El mercado de bonos se encuentra totalmente intervenido. Un peligro creciente de esta intervención es la minusvaloración de la prima de riesgo. A los tipos actuales NINGUNO de los bonos soberanos de la Eurozona recoge los fundamentales de cada una de las economías que financia.
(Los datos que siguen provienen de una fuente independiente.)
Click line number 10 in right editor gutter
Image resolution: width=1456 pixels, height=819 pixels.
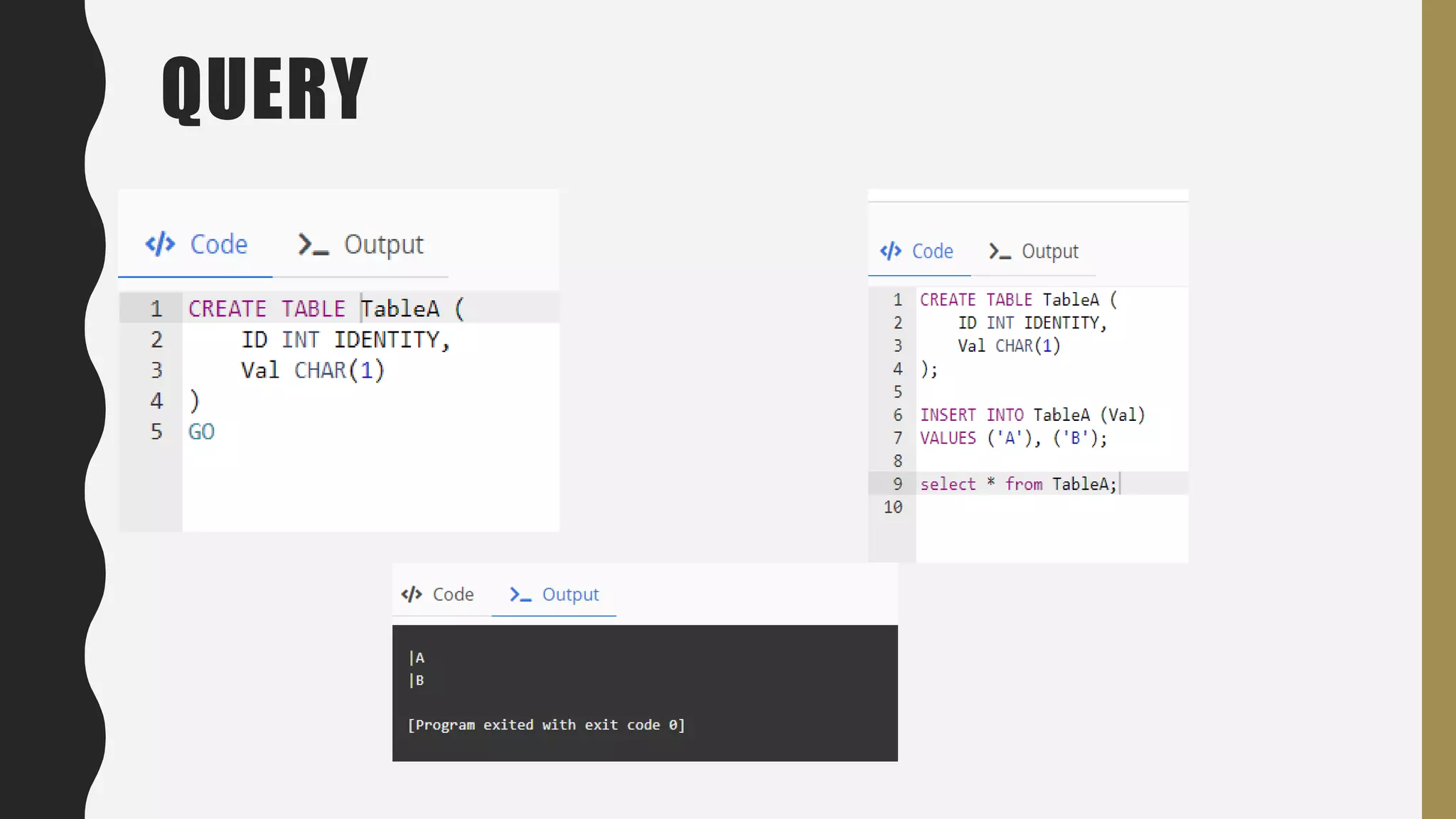coord(893,507)
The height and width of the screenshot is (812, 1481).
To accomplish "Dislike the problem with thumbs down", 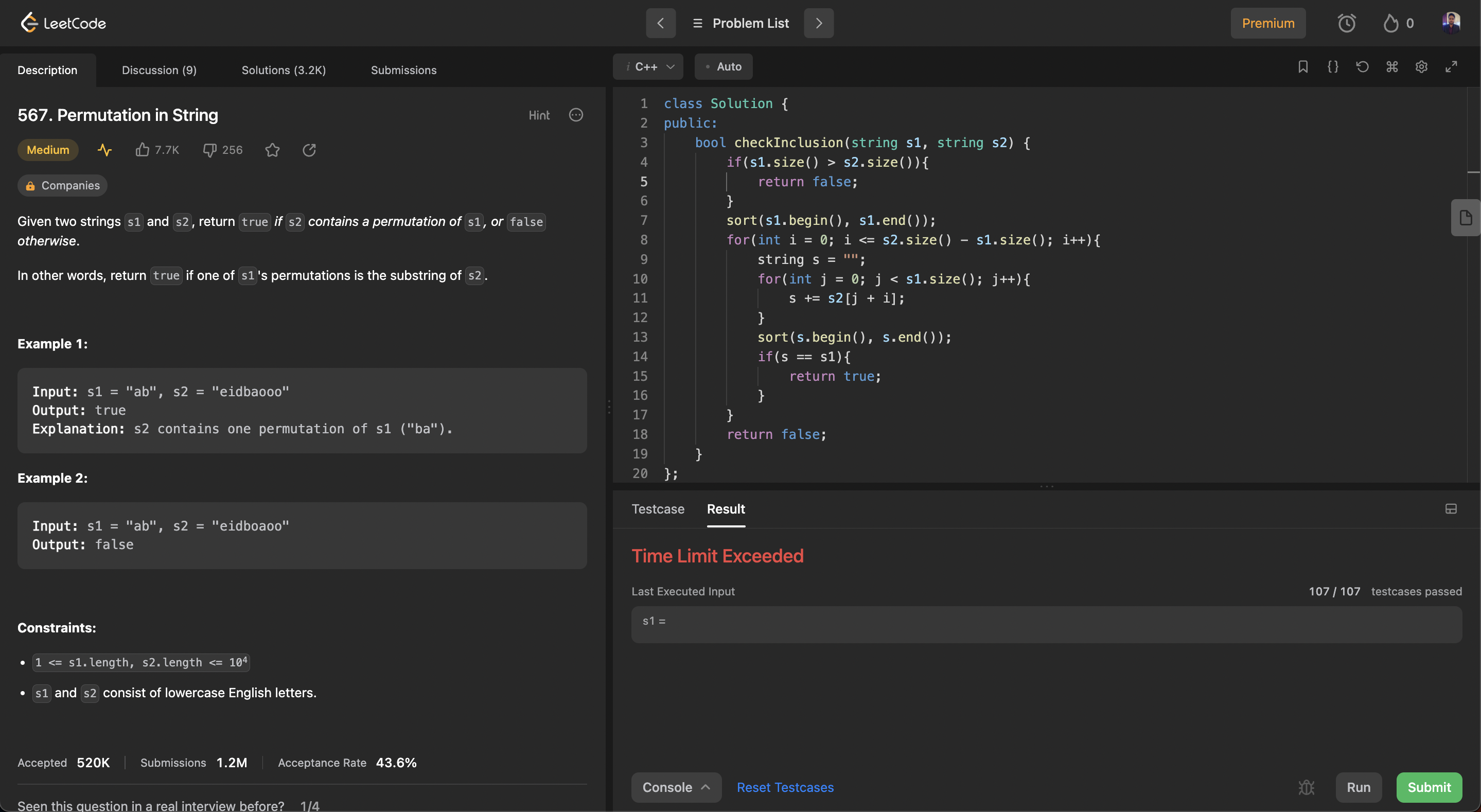I will coord(209,150).
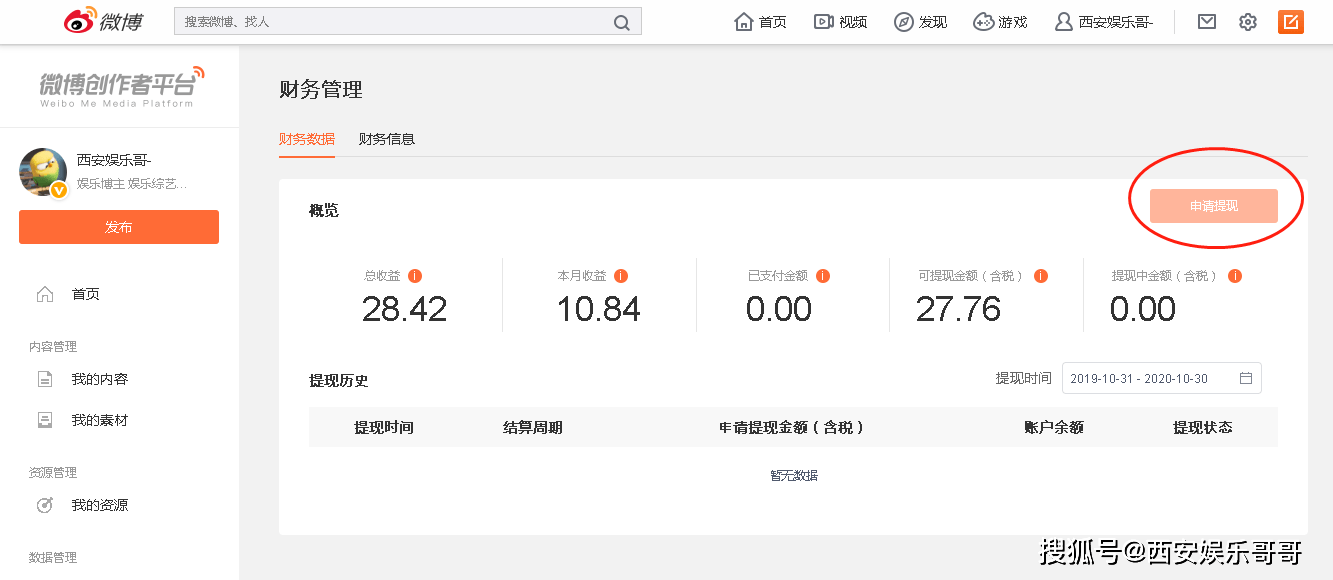1333x580 pixels.
Task: Open the mail messages icon
Action: coord(1207,21)
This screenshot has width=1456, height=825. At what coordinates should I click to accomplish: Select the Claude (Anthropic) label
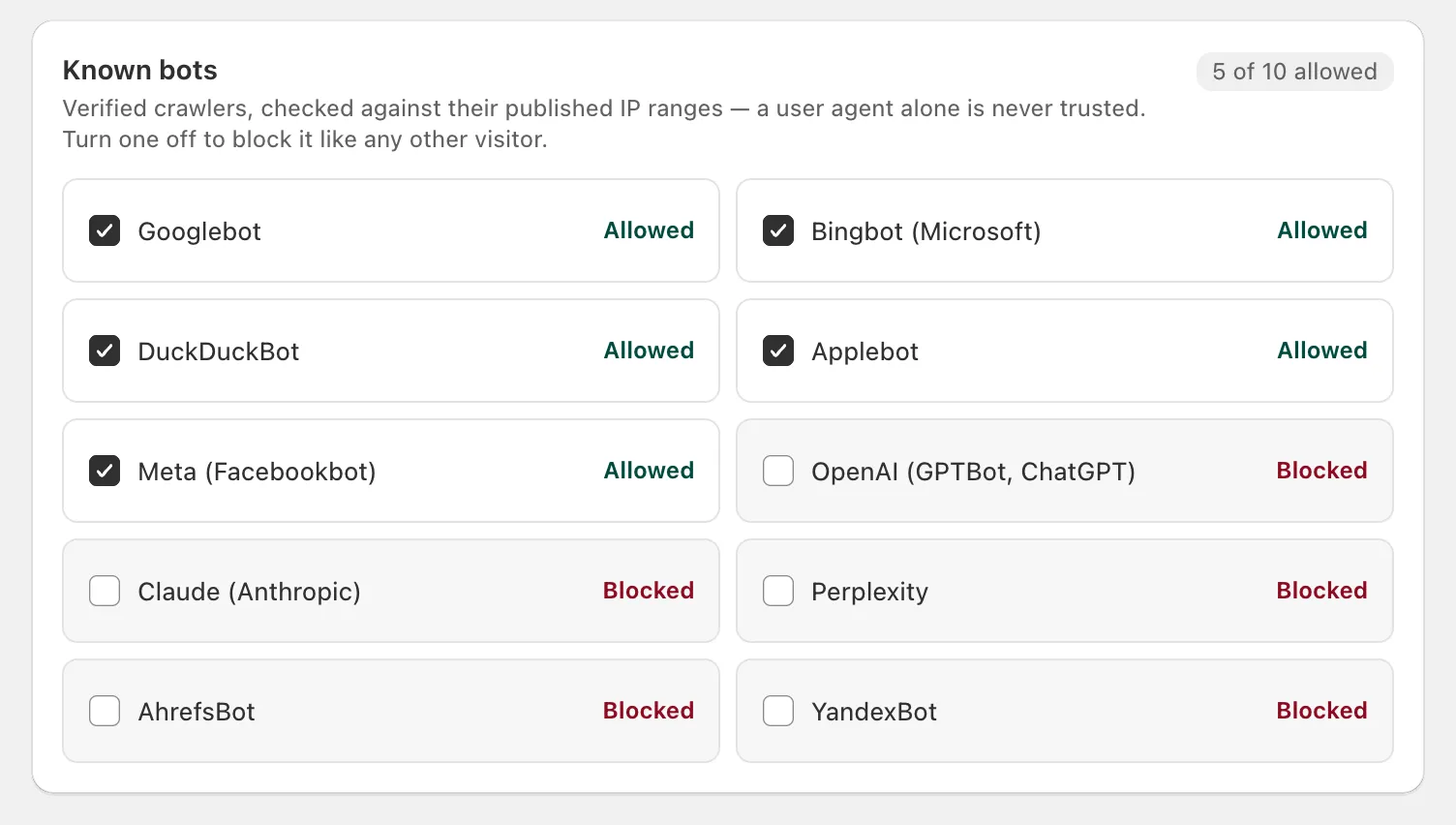[x=249, y=592]
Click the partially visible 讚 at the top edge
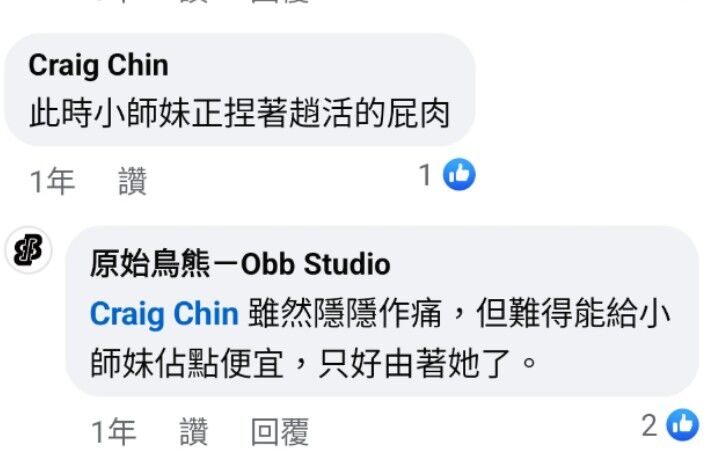The height and width of the screenshot is (465, 723). [194, 1]
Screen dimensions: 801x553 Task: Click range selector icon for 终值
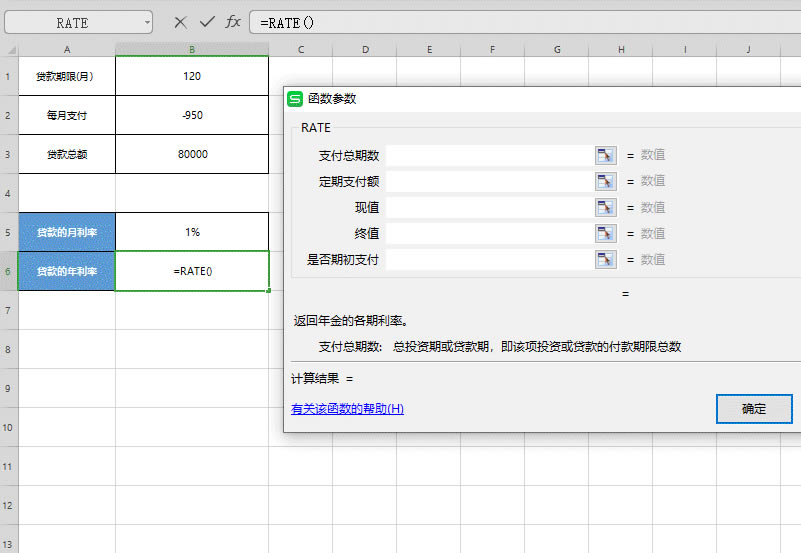(605, 233)
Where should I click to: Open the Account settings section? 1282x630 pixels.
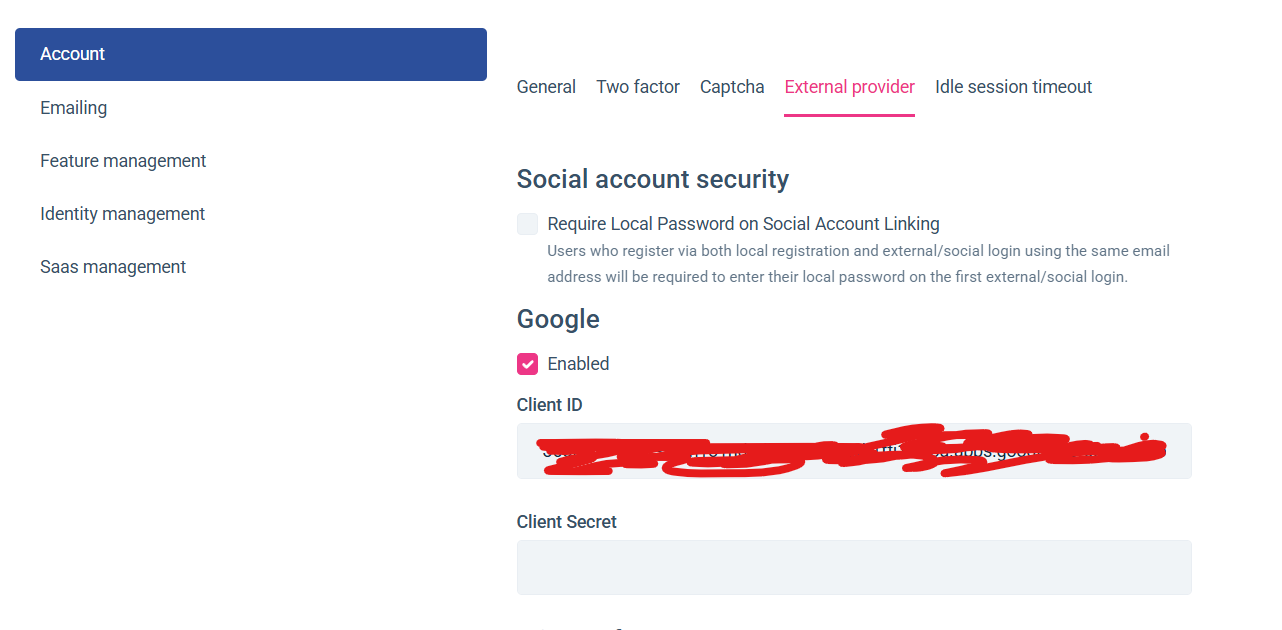click(x=250, y=54)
En el gráfico adjunto se observa la evolución de la prima de riesgo de los bonos soberanos españoles con la evolución de las calificaciones crediticias de las diversas agencias de rating. El paralelismo entre el aumento de la prima de riesgo y las bajadas de rating es evidente desde 2010 hasta mediados de 2012. Desde entonces, la reducción de la prima de riesgo ha sido mucho más acentuada que la mejora de la calificación crediticia del Reino de España. La prima de riesgo actual, diferencia entre la rentabilidad del bono español a diez años y el alemán al mismo plazo, es ahora de 106 puntos básicos. La última vez que l diferencial con Alemania se situaba en dicho nivel, el rating de la deuda española era hasta SEIS escalones superiores a la actual. La mejora de la prima de riesgo reflejada en los tipos de interés de los bonos del Tesoro no se ha visto ratificada por las agencias de rating, al menos en la misma intensidad.
Un flujo comprador en un mercado financiero como el de los bonos soberanos puede ocasionar que los precios suban más de lo que sería razonable de acuerdo a los fundamentales del Tesoro emisor de los bonos. La experiencia dice que tarde o temprano los fundamentales acaban reflejándose en los precios de los bonos, y la prima de riesgo "razonable" en los tipos de interés.
A día de hoy los tipos, incluso negativos, de los bonos soberanos europeos NO recogen la prima de riesgo que deberían reflejar. De momento mandan los flujos, pero tarde o temprano los fundamentales primarán.
PD4: Grecia lista para la bancarrota. Faltan nanosegundos:
El EUROBANK baja un 12% y se acerca cada vez más rápido a cero:
Y el banco Piraeus le sigue de cerca…
C’est fini, del todo. Aurevoir… ¡Qué pena! Esta técnica de salvar a la banca no ha funcionado en Grecia… No se ha salvado la banca. Deberán empezar de cero, con bancos nuevos…
PD5:  ¡¡¡Aleluya!!!:  Escucha este vídeo que dura muy poco. Recuerda que seguimos celebrando la Pascua, la resurrección salvadora del Señor: https://www.youtube.com/watch?v=KnQGs24U1e8
"El Mesías" es un oratorio compuesto por Georg Friedrich Händel en 1741. 
Händel compuso la obra en Londres, en apenas tres semanas. Aunque tradicionalmente asociado con la Navidad, este oratorio trata no sólo el nacimiento de Jesús, sino toda su vida. Unos meses después de ser compuesta la obra se estrenó en Irlanda, durante un viaje de su autor, pero el gran estreno no llegó hasta 1742, en el New Music Hall de Dublín para un concierto benéfico.
El libretista Charles Jennens compuso el texto, formado por fragmentos bíblicos. Jennens presentó la obra como si fuese una ópera, dividida en tres actos subdivididos en escenas.
La primera parte tiene por tema el Adviento y la Navidad. Se anuncia la venida de Cristo, por lo que se encuentran algunos momentos de exaltación marcados por una gran intensidad expresiva.
La segunda parte ilustra la Pasión, la Resurrección y la Ascensión y finaliza con el Hallelujah, con coro, trompetas y timbales.